Friday, 20 July 2018

Aylin Akca Sumengen
Koc Universty, Istanbul, Turkey

Esophageal atresia is the most common malformations of the esophagus anomalies which is life-threatening and requires lifelong treatment and care. There are five different subtypes of the disease as A, B, C, D and E. When the current literature is scanned; it is seen as one in 2400-4500. Laryngeal cleft is a rare congenital anomaly too. It causes the connection between the trachea and esophagus. The incidence of this disease is up to 7.6% in current studies. The reason for this change is thought to be the unspecified features of type I, lack of diagnosis and existence of unreported cases. And the last one that, tracheomalacia is defined as loosening or softening of the tracheal and bronchial lumen leading to the lungs and collapsing/contracting during airflow. Approximately 1 in every 2000 – 2100 births is affected. There are additional anomalies seen in these babies. In addition, laryngeal clefts and tracheobronchomalacia are similarly dangerous diseases that affect the respiratory tract in a major way and can often be fatal, requiring intensive care. Clinical manifestations of these diseases, though there are many different aspects of it, come together as nutrition and respiratory problems.

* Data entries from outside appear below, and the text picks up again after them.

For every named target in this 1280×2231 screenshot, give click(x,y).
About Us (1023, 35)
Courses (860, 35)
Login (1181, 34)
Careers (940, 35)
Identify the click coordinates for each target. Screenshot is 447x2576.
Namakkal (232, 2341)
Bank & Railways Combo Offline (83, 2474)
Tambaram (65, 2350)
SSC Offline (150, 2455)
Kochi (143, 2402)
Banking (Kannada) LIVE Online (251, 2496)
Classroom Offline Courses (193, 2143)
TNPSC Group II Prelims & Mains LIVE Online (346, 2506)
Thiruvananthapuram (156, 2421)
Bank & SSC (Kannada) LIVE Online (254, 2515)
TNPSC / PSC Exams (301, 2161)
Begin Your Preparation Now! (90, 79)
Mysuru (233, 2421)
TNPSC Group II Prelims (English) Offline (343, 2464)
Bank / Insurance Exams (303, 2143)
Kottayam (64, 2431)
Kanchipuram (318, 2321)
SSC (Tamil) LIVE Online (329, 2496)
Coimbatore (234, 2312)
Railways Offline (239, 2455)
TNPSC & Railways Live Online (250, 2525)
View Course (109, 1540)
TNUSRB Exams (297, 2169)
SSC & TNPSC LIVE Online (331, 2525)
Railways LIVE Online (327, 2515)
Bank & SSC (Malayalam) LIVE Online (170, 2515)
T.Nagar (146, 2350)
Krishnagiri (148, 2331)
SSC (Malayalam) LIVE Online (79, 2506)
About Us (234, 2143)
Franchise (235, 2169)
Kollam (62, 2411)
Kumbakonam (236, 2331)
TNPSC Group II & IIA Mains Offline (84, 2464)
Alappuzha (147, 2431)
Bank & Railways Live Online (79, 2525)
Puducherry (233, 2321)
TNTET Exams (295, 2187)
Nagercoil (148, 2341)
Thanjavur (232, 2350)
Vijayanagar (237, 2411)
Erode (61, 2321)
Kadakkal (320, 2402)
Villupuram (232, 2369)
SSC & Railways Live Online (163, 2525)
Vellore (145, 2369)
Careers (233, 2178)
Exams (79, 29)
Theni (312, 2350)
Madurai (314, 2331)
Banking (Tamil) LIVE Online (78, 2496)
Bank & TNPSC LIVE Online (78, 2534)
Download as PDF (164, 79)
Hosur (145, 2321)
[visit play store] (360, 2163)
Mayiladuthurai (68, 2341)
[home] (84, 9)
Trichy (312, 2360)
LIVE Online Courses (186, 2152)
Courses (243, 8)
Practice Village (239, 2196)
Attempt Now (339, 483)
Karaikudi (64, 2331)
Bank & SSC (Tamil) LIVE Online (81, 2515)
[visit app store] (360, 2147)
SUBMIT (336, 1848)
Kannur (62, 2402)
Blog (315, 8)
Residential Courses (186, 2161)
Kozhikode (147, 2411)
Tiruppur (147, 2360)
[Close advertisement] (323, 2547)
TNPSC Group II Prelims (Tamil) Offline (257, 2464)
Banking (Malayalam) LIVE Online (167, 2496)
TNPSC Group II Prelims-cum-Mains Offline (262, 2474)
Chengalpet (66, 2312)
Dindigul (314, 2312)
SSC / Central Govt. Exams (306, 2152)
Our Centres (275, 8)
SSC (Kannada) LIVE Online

Infants with these diseases experience developmental delays, recurrent respiratory infections, frequent intensive care hospitalizations. It is also seen that patients are at risk of being exposed to many complications due to their surgical treatment needs. In this study, it is presented a 5-month-27-day-old infant 'case M' with a diagnosis of esophageal atresia, laryngeal cleft, and tracheobronchomalacia. The anamnesis of Case M was taken and evaluated according to Marjory Gordon's Functional Health Patterns Model. As a nursing diagnosis; risk of infection, loss of fluid volume, imbalance in nutritional pattern, lack of self-efficacy, inability to maintain spontaneous ventilation, struggle in the mother's caregiver role loss of tissue integrity and risk of falling: were made in accordance with NANDA, and intervened according to the NIC, and the results were established according to the NOC.